● The records:
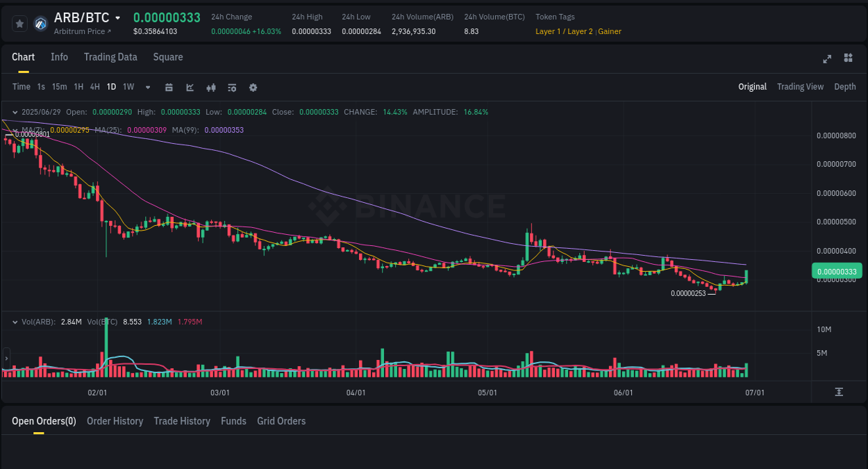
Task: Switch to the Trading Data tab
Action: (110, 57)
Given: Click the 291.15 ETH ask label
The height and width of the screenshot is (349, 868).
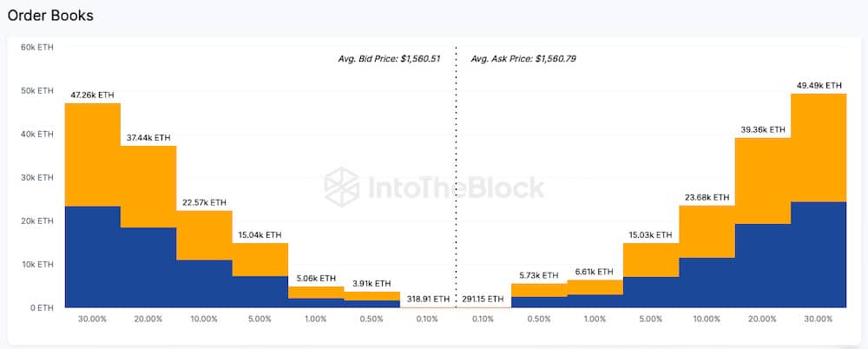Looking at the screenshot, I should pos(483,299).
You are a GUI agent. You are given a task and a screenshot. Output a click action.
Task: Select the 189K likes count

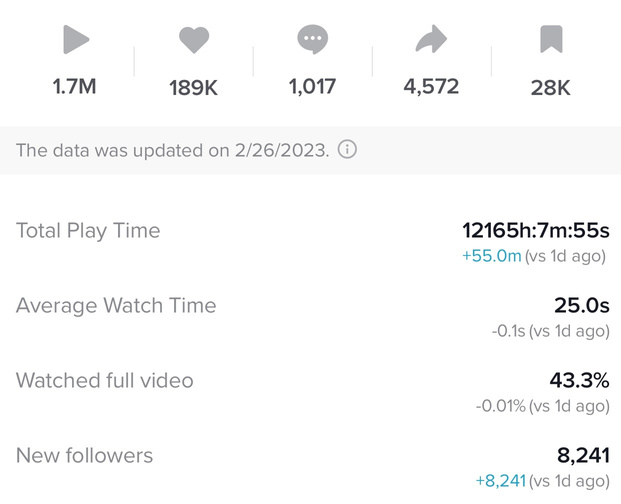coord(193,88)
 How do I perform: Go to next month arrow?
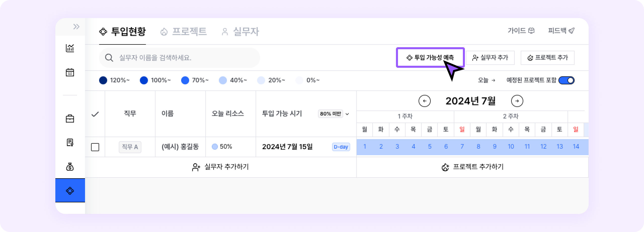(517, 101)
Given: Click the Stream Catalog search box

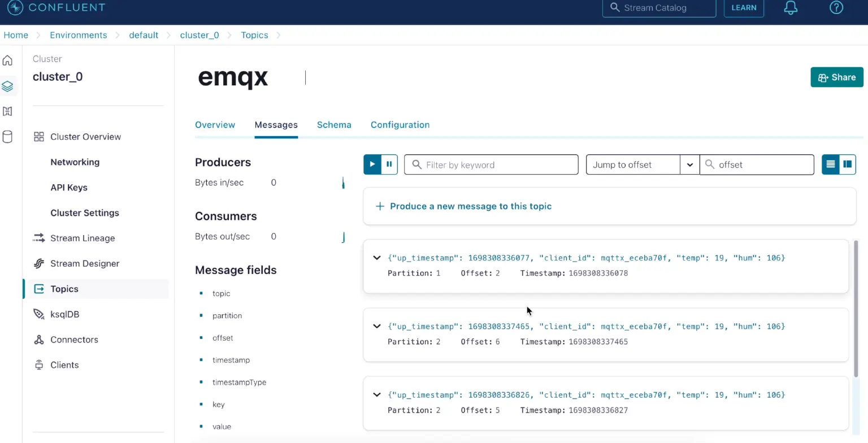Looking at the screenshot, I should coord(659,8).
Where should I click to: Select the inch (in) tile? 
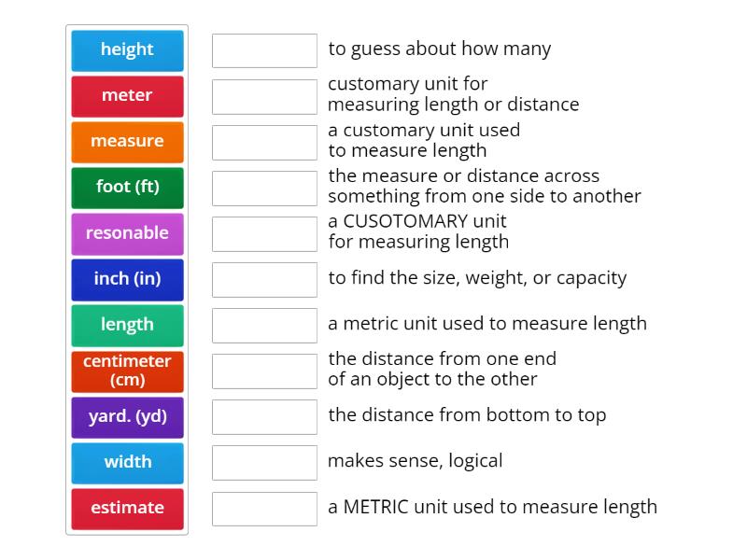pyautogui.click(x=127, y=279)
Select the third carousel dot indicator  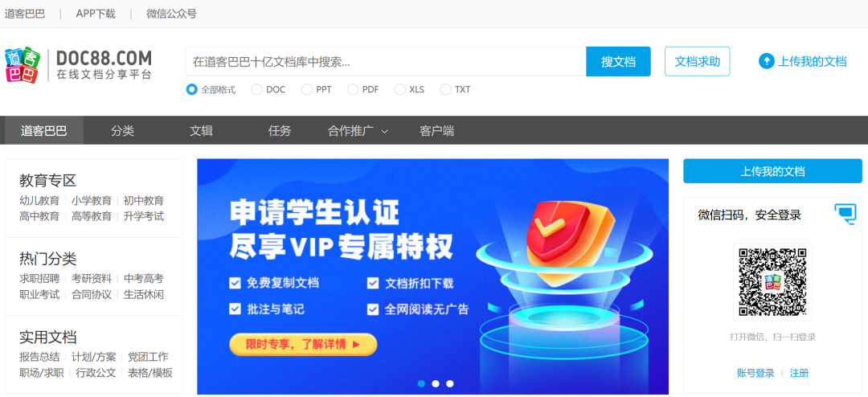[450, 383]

* * *

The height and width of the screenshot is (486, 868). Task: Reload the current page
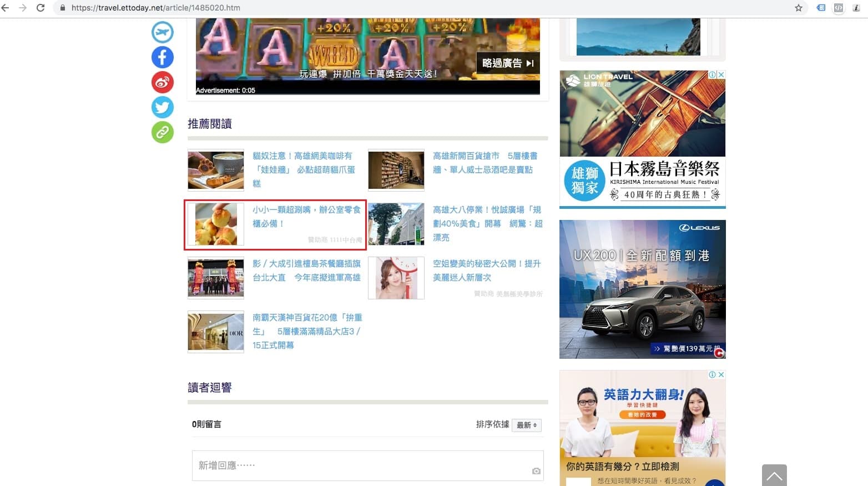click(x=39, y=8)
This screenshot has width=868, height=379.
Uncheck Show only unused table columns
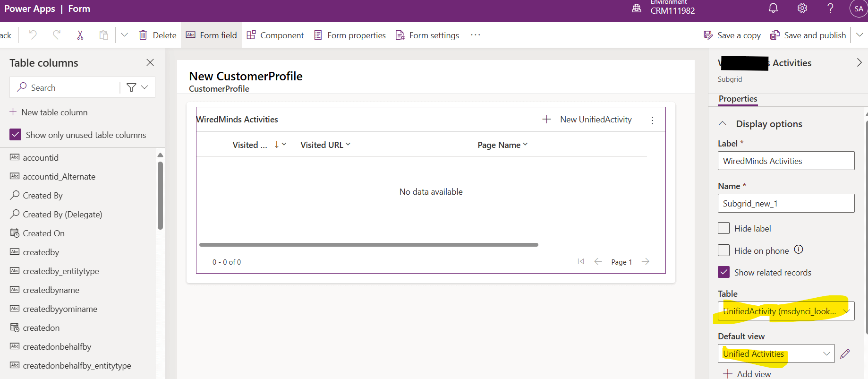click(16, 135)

● Task brief: Leaving out all pictures, set down exactly the lines of the material above, from the line with "Given: Click the 291.15 ETH ask label" to the line with "You are a GUI" inclusive, and no others.

● Exercise output:
Given: Click the 291.15 ETH ask label
The height and width of the screenshot is (349, 868).
Looking at the screenshot, I should pos(483,299).
You are a GUI agent. You are given a task and a screenshot. Output a click action.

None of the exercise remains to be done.